▶ Stored data
+---+

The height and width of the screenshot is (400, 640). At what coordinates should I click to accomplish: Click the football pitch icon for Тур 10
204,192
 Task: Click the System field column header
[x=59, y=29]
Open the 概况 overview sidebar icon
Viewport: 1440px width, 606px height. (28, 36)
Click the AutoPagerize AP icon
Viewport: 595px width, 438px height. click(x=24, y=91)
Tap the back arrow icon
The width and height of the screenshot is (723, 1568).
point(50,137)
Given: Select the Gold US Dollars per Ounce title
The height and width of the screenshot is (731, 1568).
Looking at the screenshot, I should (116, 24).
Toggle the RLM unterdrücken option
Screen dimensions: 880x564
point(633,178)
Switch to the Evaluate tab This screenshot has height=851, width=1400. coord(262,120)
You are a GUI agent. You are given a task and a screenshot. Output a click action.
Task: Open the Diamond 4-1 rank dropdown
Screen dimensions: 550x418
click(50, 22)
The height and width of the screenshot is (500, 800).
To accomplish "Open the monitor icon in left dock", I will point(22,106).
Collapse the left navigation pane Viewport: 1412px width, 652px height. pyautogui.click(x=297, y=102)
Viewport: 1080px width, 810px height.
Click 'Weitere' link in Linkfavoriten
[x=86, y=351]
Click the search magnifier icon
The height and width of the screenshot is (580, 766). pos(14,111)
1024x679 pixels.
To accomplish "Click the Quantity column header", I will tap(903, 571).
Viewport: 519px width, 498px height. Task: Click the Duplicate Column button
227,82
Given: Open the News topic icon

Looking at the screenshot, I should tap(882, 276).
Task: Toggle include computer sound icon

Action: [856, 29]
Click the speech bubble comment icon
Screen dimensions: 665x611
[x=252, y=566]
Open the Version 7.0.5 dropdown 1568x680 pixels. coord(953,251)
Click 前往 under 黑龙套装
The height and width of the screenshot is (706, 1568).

+---+

▶ To do
What lines in the records contain the word "dropdown"? Return each one.

▶ Result of this task
Task: Open the Diamond 4-1 rank dropdown
Open the Version 7.0.5 dropdown 1568x680 pixels. coord(953,251)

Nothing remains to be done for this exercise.